::: Dataset content

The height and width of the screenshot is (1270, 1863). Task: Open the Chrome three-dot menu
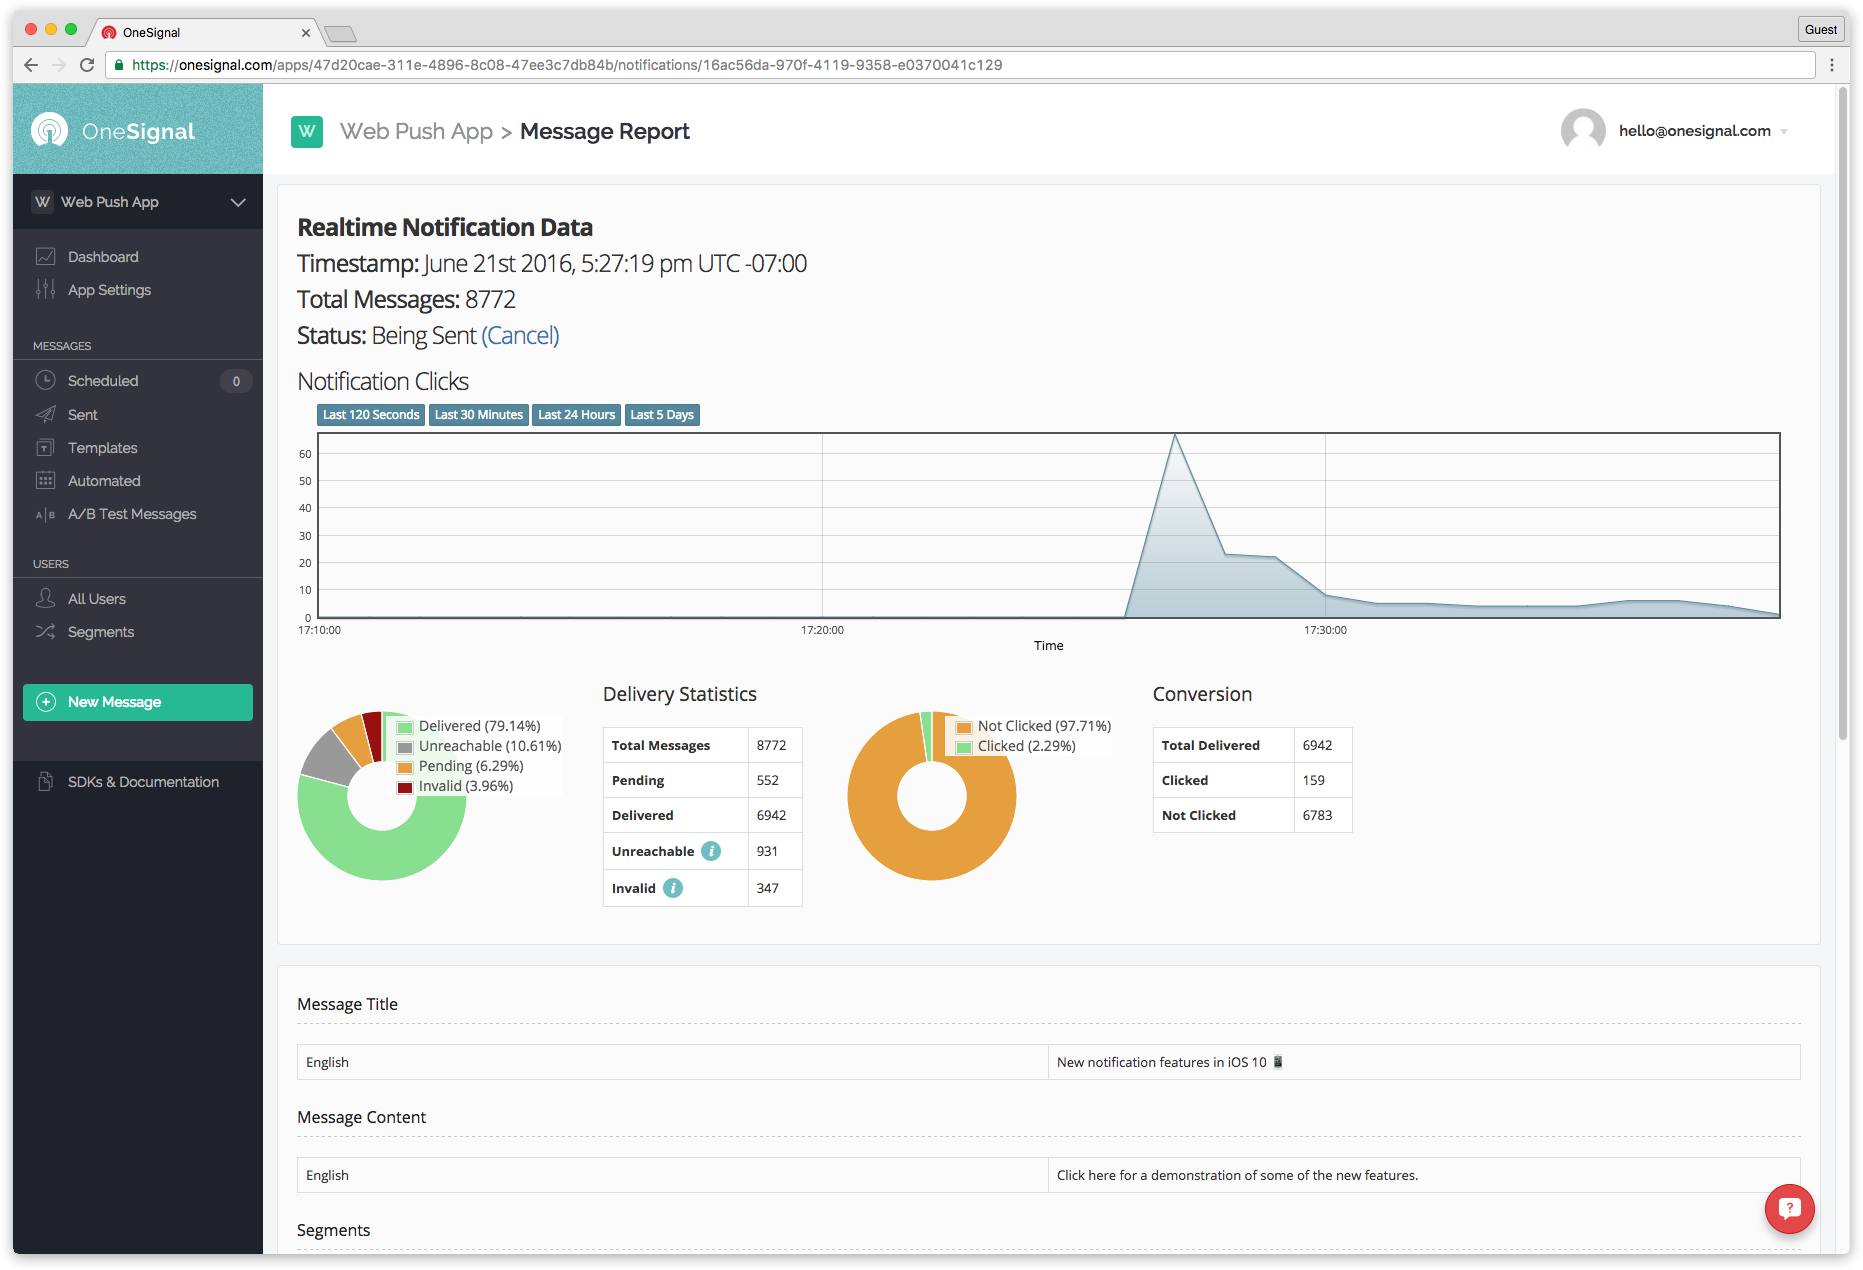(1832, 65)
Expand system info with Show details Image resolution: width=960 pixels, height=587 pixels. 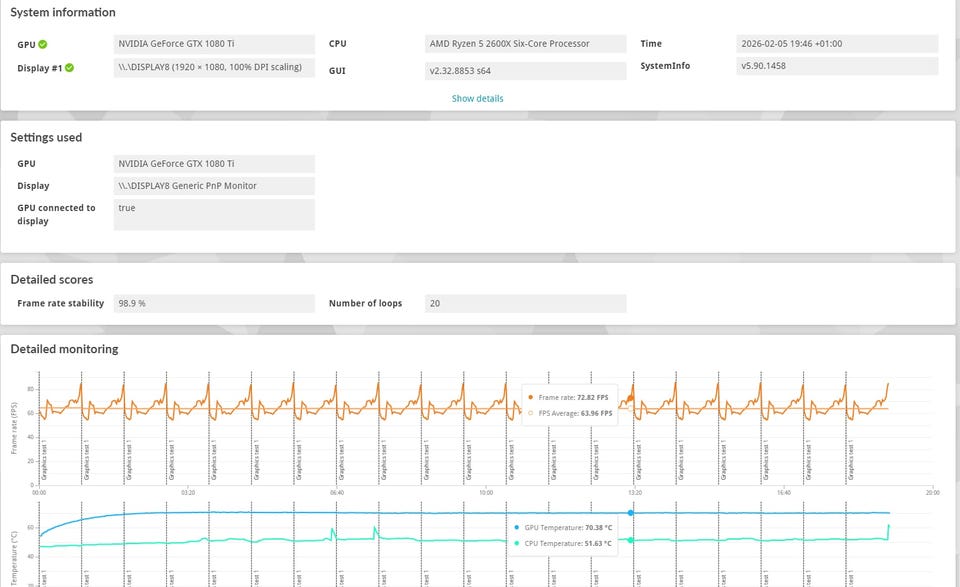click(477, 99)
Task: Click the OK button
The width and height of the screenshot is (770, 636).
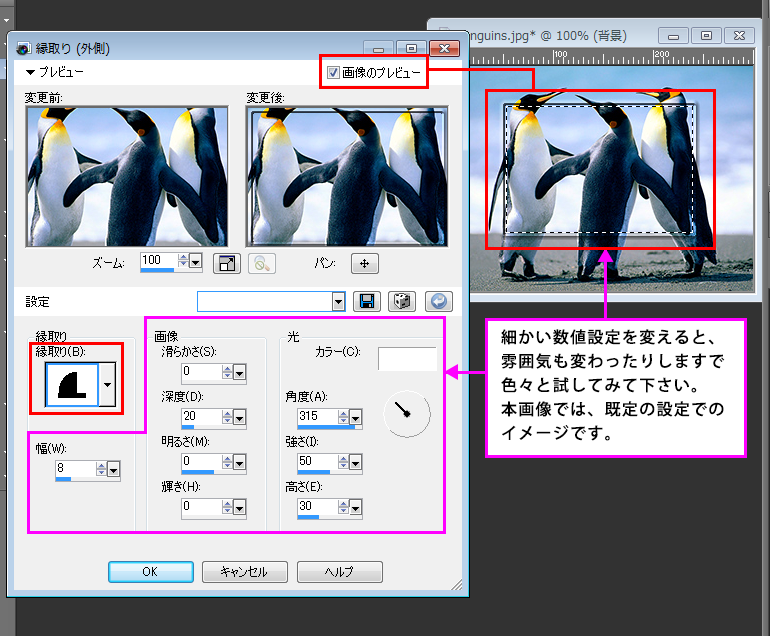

::::::

» **What is being asked**:
Pull out each line of the listing that contains the string "screenshot". Uppercase and lowercase must match.

» **Result**:
The height and width of the screenshot is (1270, 1863). Task: Open the Chrome three-dot menu
The width and height of the screenshot is (770, 636).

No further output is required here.